There is no doubt the oil charts look like a raging bull making its way. But it is a bubble by any standard. Bubble not necessarily is formed by just speculation. It can also form by negligence, conspiracy, and just demand supply instability due to a transitioning economic phase.

The reason oil has reason to the heights never imagined before is because of the above reasons – not one but perhaps all of them.

The whole thing started when oil fell below $10 a barrel in early nineties. Oil companies, the Middle East oil tycoons and the oil business friendly politicians became to make sure India and China prosper with imported jobs from the western nations.

They called it outsourcing. It essentially shipped labor-intensive non-management jobs of repetitive nature to Asian giant economies. India focused on services and China on low-tech manufacturing. Foreign direct investments poured in and India as well China started subsidizing the petroleum products for their native population. The use of hydrocarbons skyrocketed.

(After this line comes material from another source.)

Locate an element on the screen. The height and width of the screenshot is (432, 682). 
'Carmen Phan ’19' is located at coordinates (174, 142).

Then came the negligence of the world leaders to recognize the problem and formulate a sustainable energy policy. Other than Brazil, very few countries have thought of alternative fuels in early 2000.

Finally the emergence of ETF (Exchange Traded Fund), the private equity funds and the hedge funds started speculating on a raging bull market in oil. The genie finally went out of the bag. The pendulum shifted to the extreme and oil approached $150 a barrel cre3ating hyperinflation in food and energy.

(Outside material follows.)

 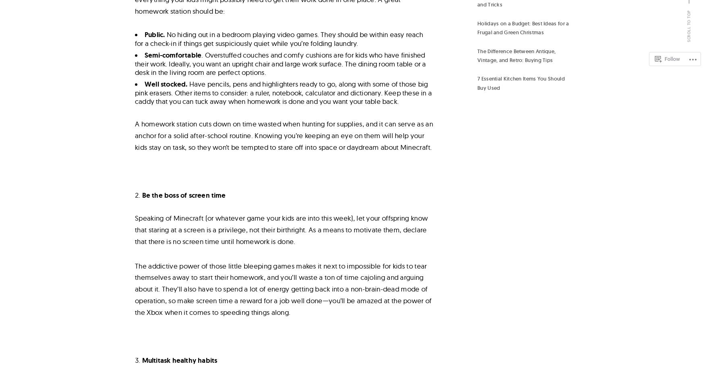 What do you see at coordinates (183, 195) in the screenshot?
I see `'Be the boss of screen time'` at bounding box center [183, 195].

US trade deficit and budget deficit dragged the US dollar down. In terms of Euro (currency) oil revenues did not see that kind of a raging bull market. As a result the oil curtail OPEC did not make any serious move to pump more oil.

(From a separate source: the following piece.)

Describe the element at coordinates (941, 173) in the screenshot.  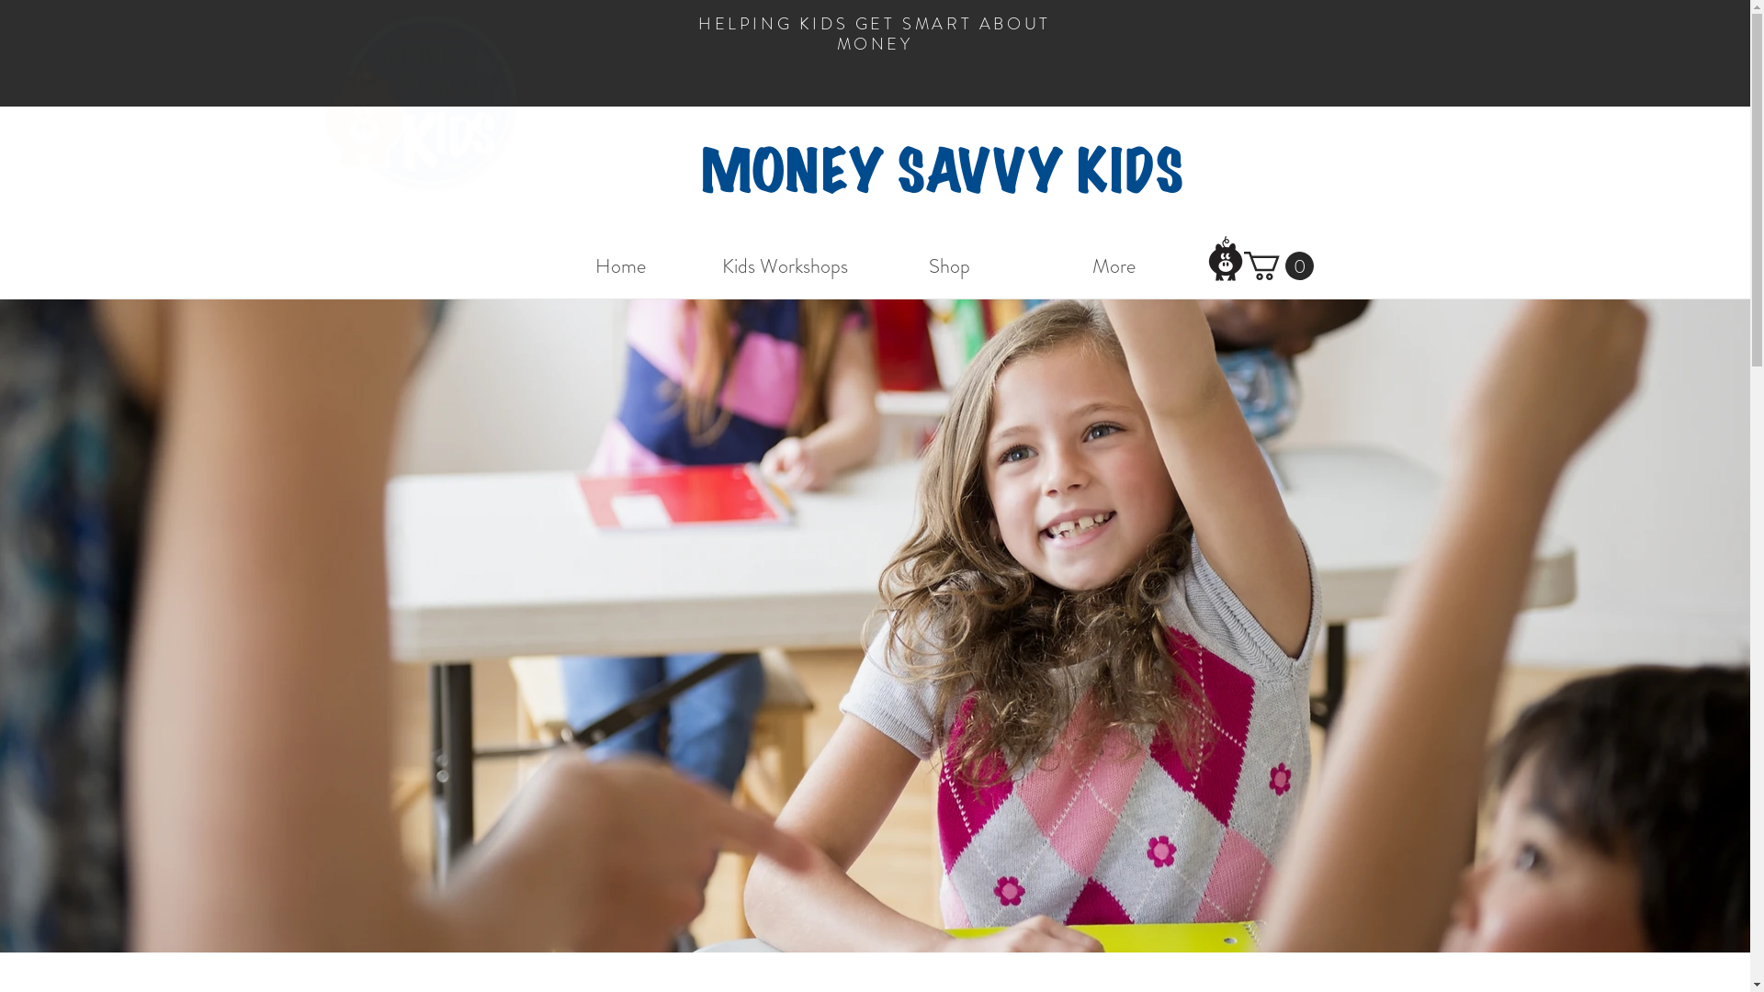
I see `'MONEY SAVVY KIDS'` at that location.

But remember, the pendulum has shifted to an extreme from $10 a barrel to $146 a barrel. The rise took more to more than ten years but it did happen. the problem with commodities is that it always forms hills – up and then steeper down. The top is relatively small area.

What has happened is a realization among the people that oil is priory and also environment unfriendly. For example, with the U.S. economy mired in a slump, Americans still believe saving the environment is more important than fixing the economy, according to a new poll released Thursday, July 3rd, 2008.

According to a CNN/Opinion Research poll, 49% of Americans say protection of the environment should be given priority, even at the risk of curbing economic growth. That compares to 44% of those surveyed who said the economy is the top priority, and the government should focus on economic growth even at the expense of the environment.

This awareness creates the top of the hill in every commodity. The government agencies and businesses are planning telecommuting. India and China has finally reversed their insane policies of bleeding the state owned and run oil companies to subsidize the oil consumption of native citizens. The small businesses are imploding back to the basements of the owners and using Internet to do business.

There are signs o0f that ‘hill top’ in the oil commodity. What happens next is interesting. If oil follows other commodity demand supply model, it will start a very slow decline withy sporadic bear market bull moves on the upside. After sometime the bleeding speculators will give up and the oil producers will realize that the golden days of hydrocarbons are over. They will start pumping as much as they can at the elevated price levels. Tat this stage the oil price will collapse without a ground floor in place.

Most likely the extreme position of the pendulum will not allow back to this level ever again. The fact people are still environment aware will bring in the use of alternative energy in the form of Hydrogen, Solar energy and nuclear reactors. The transformation can be very fast – faster than the oil tycoons and the oil company executives can ever imagine.